Yes it is, in Unicode 4.0.0. Ernest quoted from UAX #14 "All other space characters have fixed width." This may be in the standard by mistake, but it is in the standard. Asmus says that this will be changed in 4.0.1, but that has not yet been released. If a statement is written in a standard, even in the introduction to a different section, that is normative.



This is just false. All standards known to me have both normative and informative parts; there can be no presumption that a certain text is normative merely because it is in the standard.

It's true that the Unicode Standard in particular does not always
clearly distinguish between normative and informative text; but
in general it would surprise me if anything said in an introduction
was to be taken as normative.



I accept that some standards do have sections which are described as informative, and as such they are an exception to what I wrote. But as the purpose of a standard is to be normative, it is reasonable to assume, as I have, that its text is normative unless otherwise indicated.
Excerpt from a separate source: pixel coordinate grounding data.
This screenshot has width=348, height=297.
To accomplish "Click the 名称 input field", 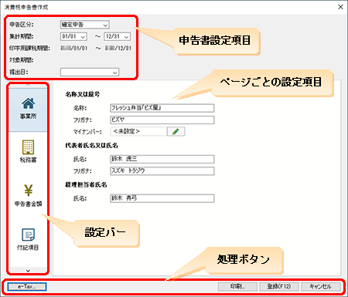I will point(162,108).
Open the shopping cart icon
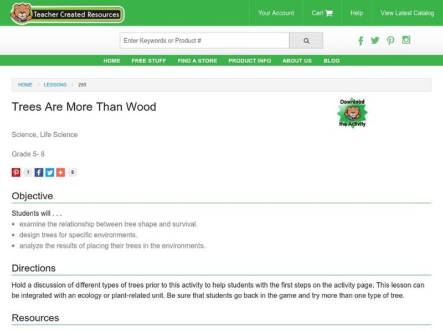The width and height of the screenshot is (443, 332). (x=329, y=13)

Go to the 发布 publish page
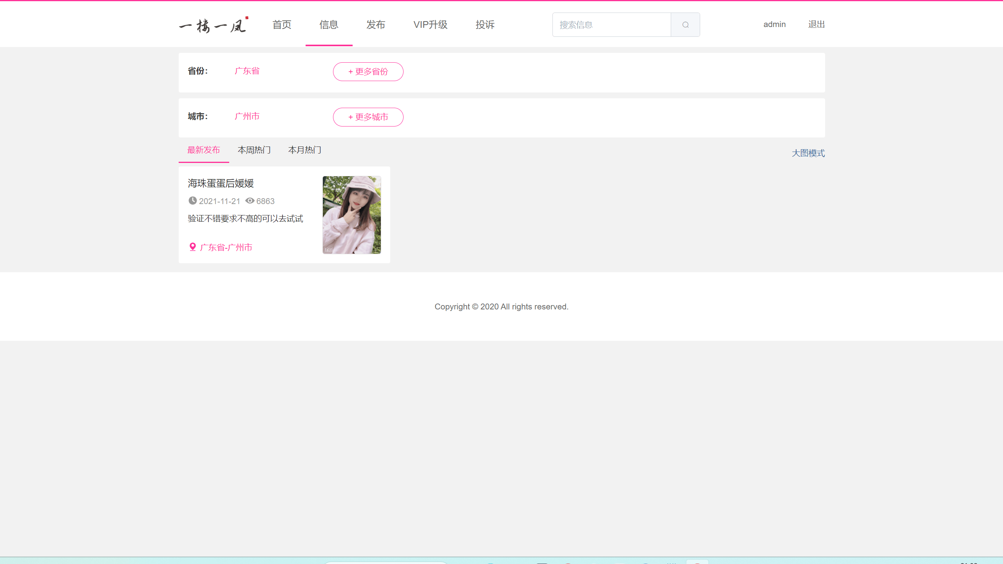(376, 25)
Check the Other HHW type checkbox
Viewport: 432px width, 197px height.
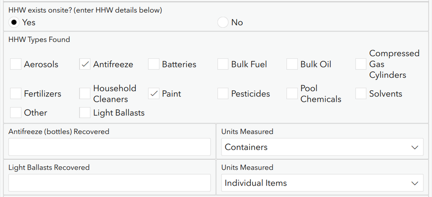click(16, 113)
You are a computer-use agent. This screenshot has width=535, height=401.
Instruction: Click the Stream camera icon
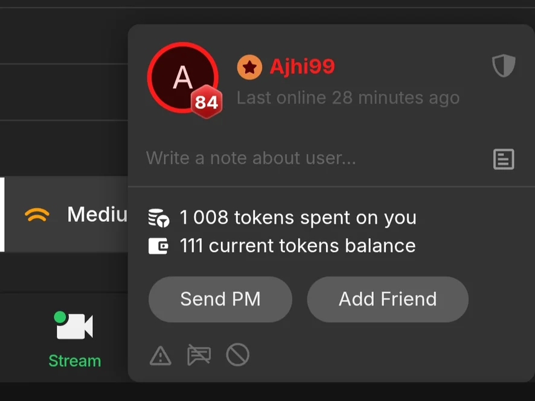click(75, 326)
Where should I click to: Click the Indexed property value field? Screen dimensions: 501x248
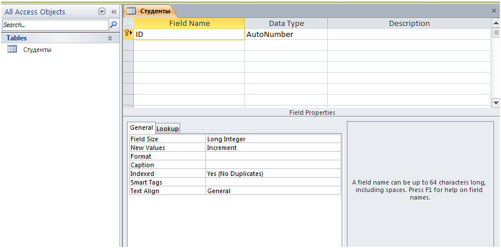tap(273, 174)
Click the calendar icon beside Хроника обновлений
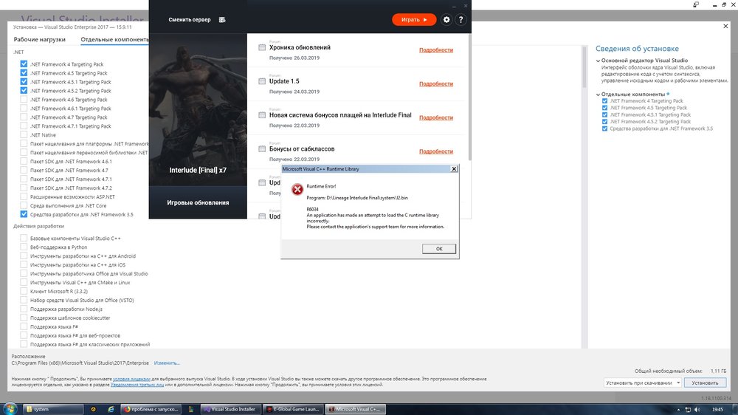738x415 pixels. (x=262, y=48)
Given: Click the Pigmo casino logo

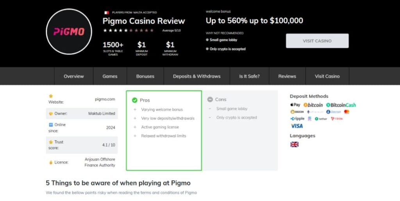Looking at the screenshot, I should tap(69, 32).
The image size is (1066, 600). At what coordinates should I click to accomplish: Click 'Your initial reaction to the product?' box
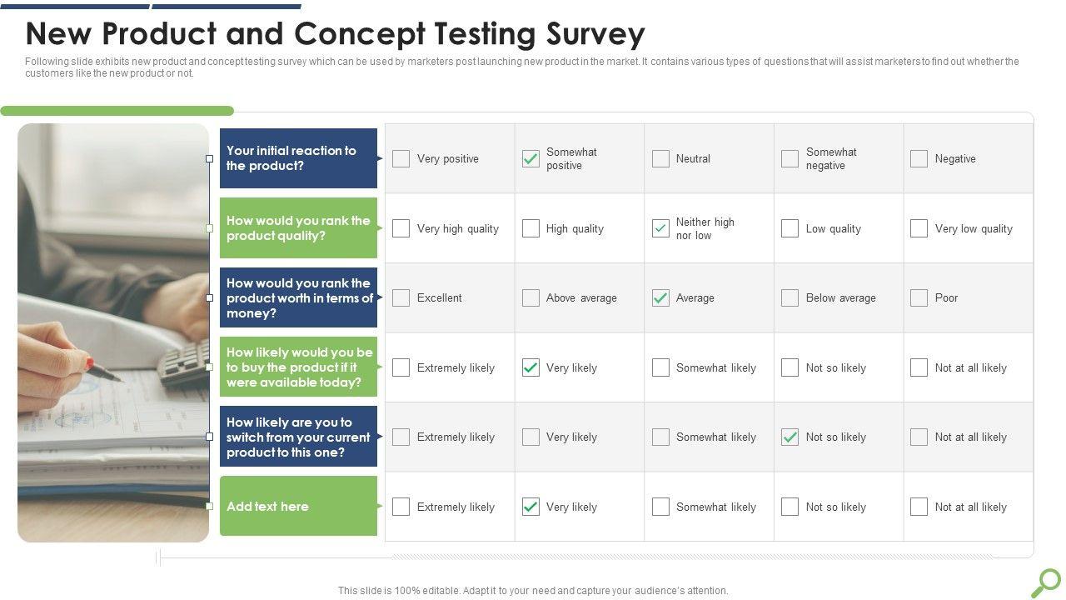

From the introductory material (not the oddly named "section 3 Introduction") to UAX 14, http://www.unicode.org/reports/tr14/:

/This document has been reviewed by Unicode members and other interested parties, and has been approved by the Unicode Technical Committee as a *Unicode Standard Annex*. This is a stable document and may be used as reference material or cited as a normative reference by other specifications./


The implication is that this whole document, not just parts of it, is normative.

But this doesn't solve the Tamil etc problem as what is needed there is a non-spacing non-breaking base character which can allow the vowel to display without the dotted circle. Perhaps ZWJ would be suitable.
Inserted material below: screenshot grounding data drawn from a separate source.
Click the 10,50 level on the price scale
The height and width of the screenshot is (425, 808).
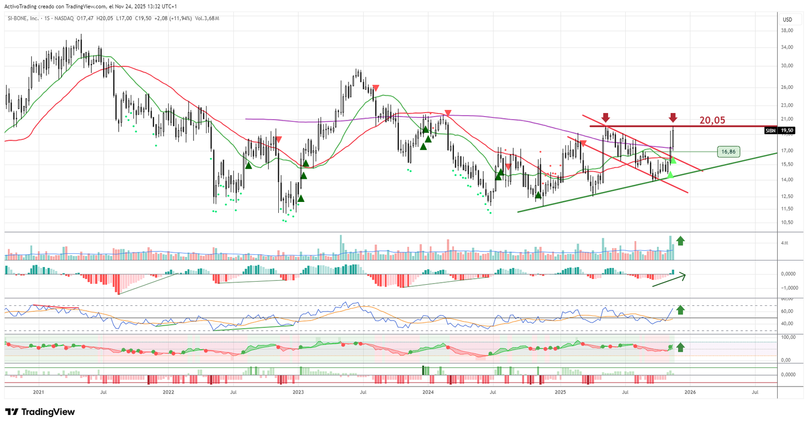click(x=787, y=222)
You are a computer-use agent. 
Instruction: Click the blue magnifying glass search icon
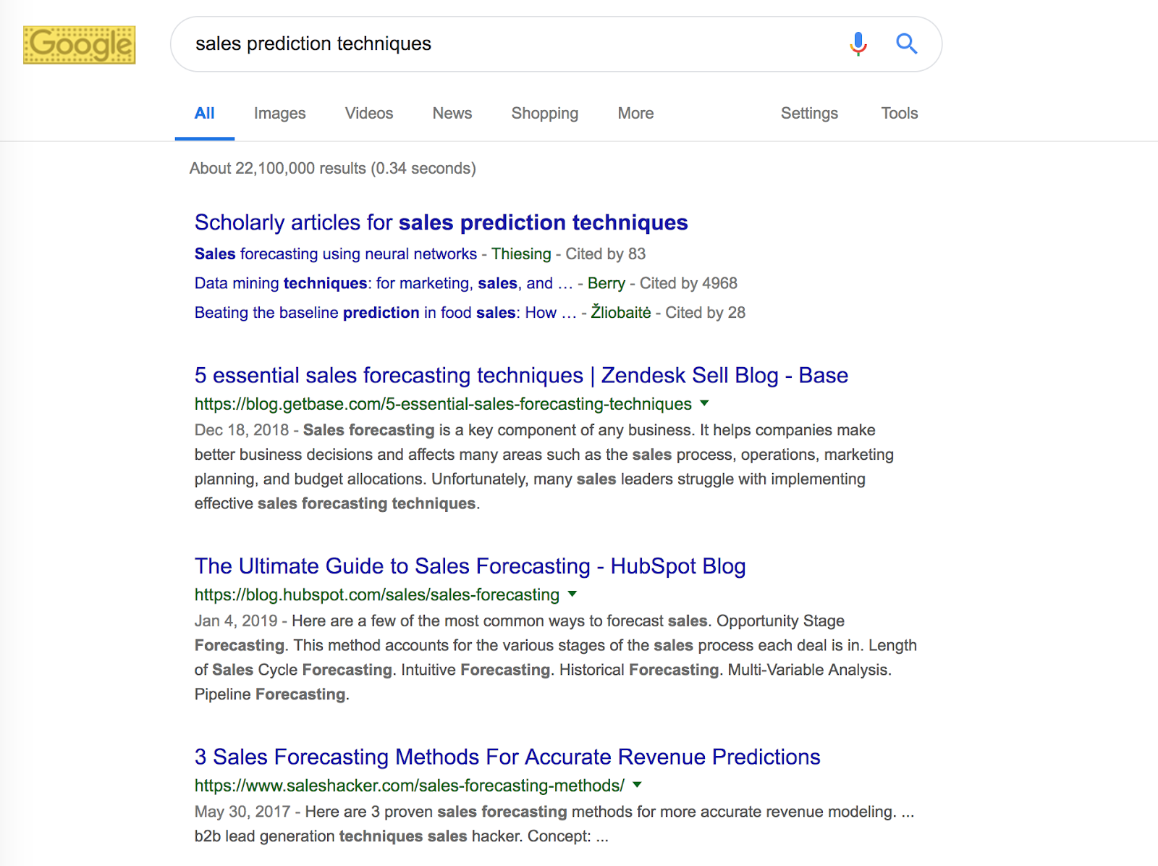pos(906,44)
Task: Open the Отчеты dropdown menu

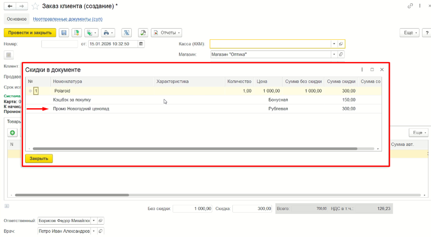Action: click(x=167, y=33)
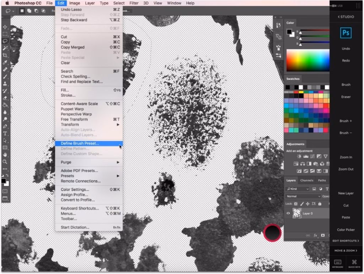Image resolution: width=364 pixels, height=274 pixels.
Task: Switch to the Channels tab
Action: pyautogui.click(x=306, y=180)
The use of SP or NBSP works fine for vowels as well as other combining
characters.



No. At least it does not work for spacing combining marks unless the space of NBSP is compressed to zero width, which you said earlier was not permitted. Alphabets etc are commonly listed in columns, and those columns need to be straight. If one item in the column is preceded by a space of non-zero width, the column will not line up. I accept that formatting details like this are outside the scope of Unicode, but I do think that Unicode should not make it impossible to display spacing combining marks as part of an aligned column.




In that case something clear and sensible needs to be added about Indic dependent vowels.



+1




I would say that if specific products do not support dictionaries, indexes or literacy primers in Tamil, they cannot claim to support Tamil.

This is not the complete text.